Output exactly the lines from the one containing "Click the Accessories cell" through the final line of the entries below, both included, and skip the pictures.

• _Task input_:
============
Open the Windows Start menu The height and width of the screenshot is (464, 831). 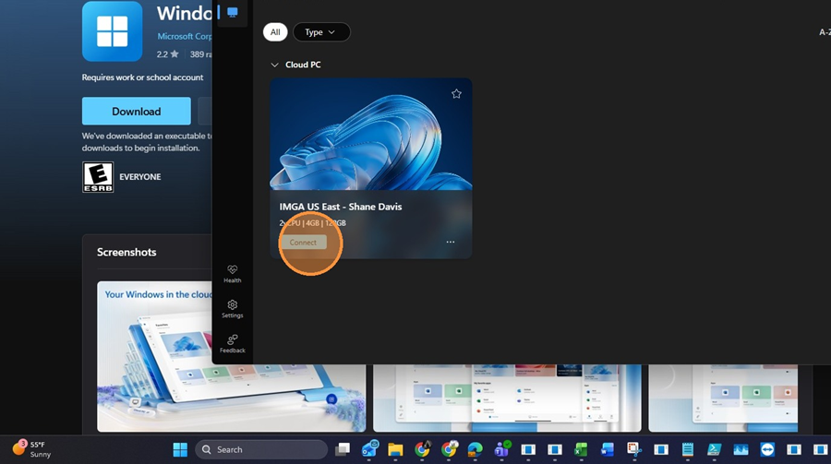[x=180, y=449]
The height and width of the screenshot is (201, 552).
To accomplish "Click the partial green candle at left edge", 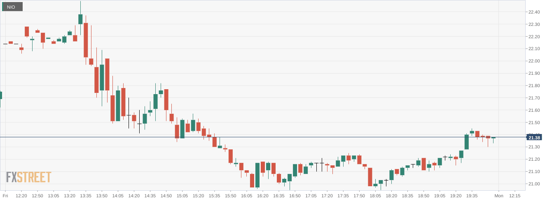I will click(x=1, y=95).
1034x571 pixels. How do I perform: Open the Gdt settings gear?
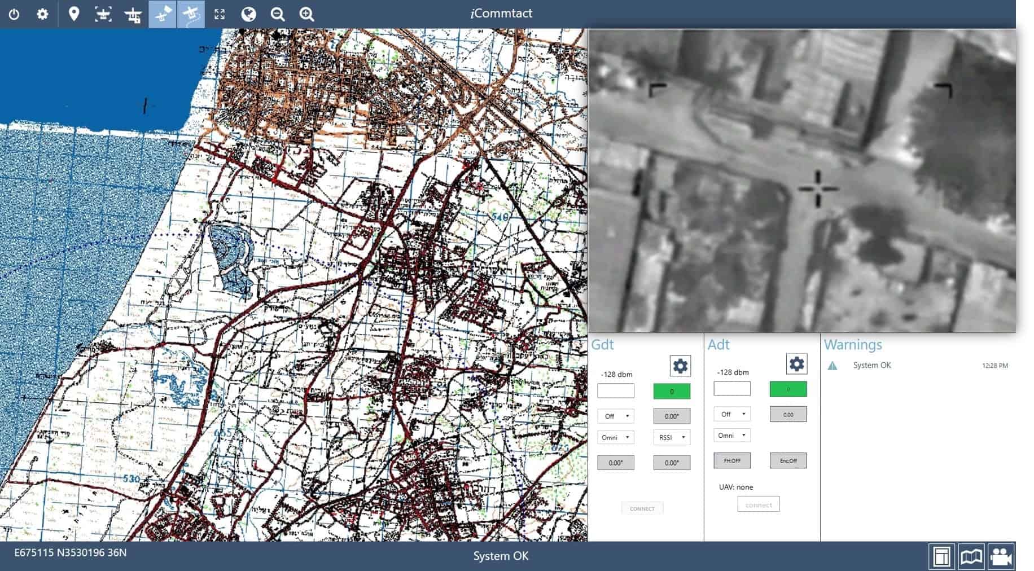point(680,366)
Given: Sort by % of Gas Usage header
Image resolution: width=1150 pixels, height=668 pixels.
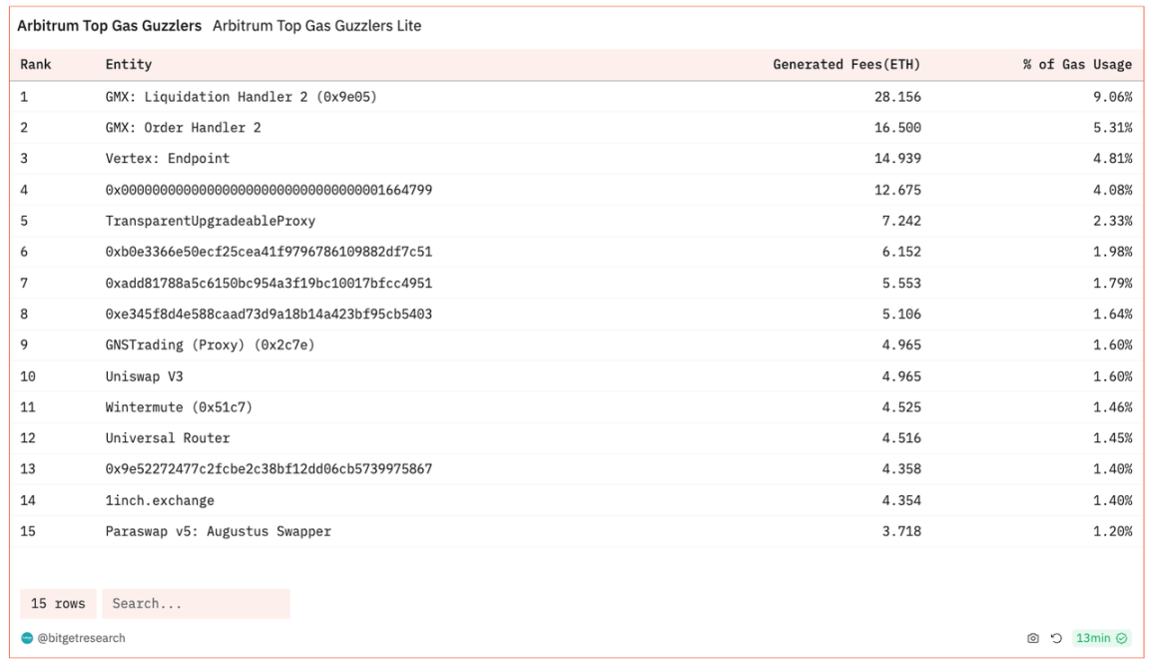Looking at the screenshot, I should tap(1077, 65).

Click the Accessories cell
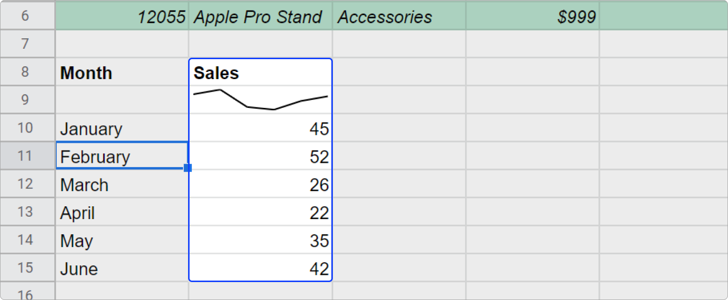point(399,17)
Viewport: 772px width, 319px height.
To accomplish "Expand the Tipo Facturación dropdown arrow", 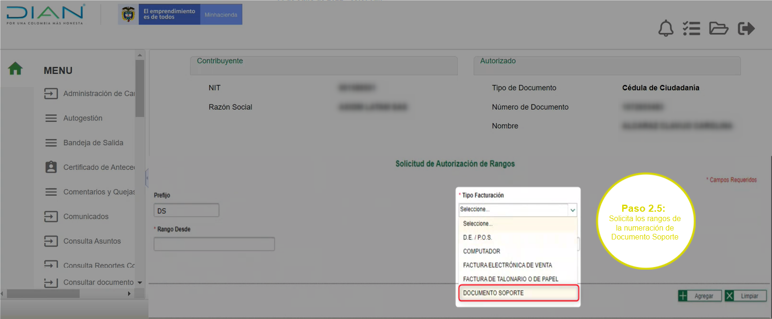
============
• _Output of the exercise_:
Click the Accessories cell
point(399,17)
Viewport: 772px width, 319px height.
To accomplish "Expand the Tipo Facturación dropdown arrow", 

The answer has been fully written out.